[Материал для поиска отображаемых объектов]
########################################
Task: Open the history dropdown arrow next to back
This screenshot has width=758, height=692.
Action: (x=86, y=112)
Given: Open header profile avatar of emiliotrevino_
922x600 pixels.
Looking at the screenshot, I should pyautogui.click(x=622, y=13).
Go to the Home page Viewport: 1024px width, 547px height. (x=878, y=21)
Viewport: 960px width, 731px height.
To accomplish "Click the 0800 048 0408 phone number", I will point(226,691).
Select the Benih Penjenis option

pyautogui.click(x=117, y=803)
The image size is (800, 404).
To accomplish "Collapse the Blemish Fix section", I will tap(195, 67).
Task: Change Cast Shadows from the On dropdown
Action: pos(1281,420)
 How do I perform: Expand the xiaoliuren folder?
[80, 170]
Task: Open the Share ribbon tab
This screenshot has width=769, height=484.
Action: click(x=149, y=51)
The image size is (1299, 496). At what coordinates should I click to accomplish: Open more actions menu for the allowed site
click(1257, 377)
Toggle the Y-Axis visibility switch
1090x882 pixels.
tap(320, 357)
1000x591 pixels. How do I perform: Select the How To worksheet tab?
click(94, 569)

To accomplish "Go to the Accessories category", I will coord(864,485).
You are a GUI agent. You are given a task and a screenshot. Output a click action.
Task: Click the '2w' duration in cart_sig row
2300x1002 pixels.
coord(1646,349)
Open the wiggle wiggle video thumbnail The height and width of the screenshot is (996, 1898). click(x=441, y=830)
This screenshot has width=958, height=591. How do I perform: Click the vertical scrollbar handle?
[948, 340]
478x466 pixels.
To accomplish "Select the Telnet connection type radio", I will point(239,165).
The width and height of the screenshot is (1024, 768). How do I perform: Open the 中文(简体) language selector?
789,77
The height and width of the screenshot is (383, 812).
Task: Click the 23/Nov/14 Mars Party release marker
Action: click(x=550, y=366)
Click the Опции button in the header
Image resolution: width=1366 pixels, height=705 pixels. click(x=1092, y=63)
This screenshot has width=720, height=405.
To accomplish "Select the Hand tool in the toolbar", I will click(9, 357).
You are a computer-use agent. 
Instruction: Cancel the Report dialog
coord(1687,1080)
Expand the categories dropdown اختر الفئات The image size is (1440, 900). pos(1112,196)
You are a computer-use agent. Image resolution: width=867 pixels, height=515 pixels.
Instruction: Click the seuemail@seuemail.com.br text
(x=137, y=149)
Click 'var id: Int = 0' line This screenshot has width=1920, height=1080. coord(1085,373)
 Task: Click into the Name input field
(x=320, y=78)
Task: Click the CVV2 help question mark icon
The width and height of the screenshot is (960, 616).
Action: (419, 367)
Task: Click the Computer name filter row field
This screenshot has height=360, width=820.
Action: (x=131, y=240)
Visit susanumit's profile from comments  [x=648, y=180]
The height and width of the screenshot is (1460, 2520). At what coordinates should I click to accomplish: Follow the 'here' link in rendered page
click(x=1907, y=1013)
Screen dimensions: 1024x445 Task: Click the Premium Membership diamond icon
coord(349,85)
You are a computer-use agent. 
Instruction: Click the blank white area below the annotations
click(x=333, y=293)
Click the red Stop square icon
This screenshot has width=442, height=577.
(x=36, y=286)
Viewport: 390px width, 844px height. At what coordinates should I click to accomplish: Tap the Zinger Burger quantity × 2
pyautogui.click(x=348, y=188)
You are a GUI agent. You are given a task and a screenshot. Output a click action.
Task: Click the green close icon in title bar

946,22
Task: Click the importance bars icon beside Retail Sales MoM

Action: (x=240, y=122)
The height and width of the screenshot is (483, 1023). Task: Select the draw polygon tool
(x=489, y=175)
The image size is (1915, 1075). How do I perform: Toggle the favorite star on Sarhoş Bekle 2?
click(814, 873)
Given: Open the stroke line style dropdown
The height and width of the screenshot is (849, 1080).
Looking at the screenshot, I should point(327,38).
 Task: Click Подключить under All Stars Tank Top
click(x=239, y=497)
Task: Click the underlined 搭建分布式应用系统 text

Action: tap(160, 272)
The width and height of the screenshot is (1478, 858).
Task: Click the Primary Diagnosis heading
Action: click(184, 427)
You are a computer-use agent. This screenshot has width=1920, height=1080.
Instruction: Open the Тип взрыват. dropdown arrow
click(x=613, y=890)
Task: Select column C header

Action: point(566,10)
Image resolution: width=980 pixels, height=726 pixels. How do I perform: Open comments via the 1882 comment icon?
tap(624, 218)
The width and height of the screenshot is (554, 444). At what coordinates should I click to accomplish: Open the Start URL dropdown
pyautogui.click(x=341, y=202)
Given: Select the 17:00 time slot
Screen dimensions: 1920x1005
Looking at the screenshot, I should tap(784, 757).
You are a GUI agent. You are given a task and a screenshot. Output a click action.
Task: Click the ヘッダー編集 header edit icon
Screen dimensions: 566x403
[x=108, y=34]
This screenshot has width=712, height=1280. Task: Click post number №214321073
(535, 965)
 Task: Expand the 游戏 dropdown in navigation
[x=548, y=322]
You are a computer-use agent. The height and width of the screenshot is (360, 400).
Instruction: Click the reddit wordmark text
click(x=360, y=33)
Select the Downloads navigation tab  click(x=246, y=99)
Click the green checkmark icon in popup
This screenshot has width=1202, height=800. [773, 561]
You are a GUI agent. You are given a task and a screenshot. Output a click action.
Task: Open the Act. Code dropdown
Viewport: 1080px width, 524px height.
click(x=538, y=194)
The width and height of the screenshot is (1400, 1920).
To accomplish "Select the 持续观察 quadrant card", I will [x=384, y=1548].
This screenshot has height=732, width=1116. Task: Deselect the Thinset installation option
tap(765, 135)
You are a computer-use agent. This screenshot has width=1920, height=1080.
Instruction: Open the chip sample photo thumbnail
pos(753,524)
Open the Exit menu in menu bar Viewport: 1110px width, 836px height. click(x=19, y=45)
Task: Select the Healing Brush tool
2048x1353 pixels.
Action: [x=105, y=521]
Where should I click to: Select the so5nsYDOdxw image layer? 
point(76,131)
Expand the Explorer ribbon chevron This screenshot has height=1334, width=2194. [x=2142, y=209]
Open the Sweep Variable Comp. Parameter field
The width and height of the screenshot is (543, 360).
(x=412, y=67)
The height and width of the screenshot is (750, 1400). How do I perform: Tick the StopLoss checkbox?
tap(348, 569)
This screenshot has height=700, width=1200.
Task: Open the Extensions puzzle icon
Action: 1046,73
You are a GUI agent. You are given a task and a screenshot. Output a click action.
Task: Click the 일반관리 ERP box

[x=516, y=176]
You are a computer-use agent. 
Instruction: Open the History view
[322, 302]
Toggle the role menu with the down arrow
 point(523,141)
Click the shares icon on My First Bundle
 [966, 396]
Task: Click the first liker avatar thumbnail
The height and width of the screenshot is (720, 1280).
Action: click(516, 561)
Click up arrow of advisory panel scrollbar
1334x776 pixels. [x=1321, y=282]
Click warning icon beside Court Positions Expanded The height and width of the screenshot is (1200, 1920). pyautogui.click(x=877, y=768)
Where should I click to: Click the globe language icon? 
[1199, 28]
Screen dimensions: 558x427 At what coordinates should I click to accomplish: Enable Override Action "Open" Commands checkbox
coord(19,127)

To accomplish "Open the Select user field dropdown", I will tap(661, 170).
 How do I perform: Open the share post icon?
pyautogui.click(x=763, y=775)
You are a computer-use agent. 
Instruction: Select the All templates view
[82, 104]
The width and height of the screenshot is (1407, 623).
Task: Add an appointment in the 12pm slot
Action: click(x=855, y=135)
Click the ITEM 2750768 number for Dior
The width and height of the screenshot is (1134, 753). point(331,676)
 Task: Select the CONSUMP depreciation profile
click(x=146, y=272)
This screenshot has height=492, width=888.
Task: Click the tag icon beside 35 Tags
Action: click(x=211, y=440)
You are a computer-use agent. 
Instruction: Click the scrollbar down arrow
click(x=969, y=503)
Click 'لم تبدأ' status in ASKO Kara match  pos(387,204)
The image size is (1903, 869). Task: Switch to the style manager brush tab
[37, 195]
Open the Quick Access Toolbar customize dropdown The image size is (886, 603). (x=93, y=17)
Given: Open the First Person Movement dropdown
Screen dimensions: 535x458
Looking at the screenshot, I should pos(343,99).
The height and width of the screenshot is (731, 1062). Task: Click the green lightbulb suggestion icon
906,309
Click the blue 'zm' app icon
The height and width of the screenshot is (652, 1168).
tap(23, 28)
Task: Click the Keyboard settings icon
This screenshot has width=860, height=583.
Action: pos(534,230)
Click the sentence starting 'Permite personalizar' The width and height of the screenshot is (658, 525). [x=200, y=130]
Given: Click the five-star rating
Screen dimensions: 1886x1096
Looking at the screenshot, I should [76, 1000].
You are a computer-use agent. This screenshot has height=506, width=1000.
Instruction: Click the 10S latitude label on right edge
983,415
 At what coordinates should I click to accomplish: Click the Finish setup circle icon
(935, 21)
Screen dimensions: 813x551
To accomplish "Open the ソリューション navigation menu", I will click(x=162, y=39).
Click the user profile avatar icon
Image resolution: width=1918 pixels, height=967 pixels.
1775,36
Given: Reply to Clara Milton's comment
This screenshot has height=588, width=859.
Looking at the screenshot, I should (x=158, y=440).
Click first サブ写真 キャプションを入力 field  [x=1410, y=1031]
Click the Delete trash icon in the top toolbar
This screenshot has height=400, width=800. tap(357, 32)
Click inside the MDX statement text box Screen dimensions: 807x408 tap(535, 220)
########################################
**ОПИСАНИЕ ЗАДАНИЯ:**
Найдите в материале выше все строки со словом «language» и выпишите каждую из них.

**ОТВЕТ К ЗАДАНИЮ:**
The width and height of the screenshot is (1024, 768). How do I perform: Open the 中文(简体) language selector?
Where should I click to: Click the globe language icon? 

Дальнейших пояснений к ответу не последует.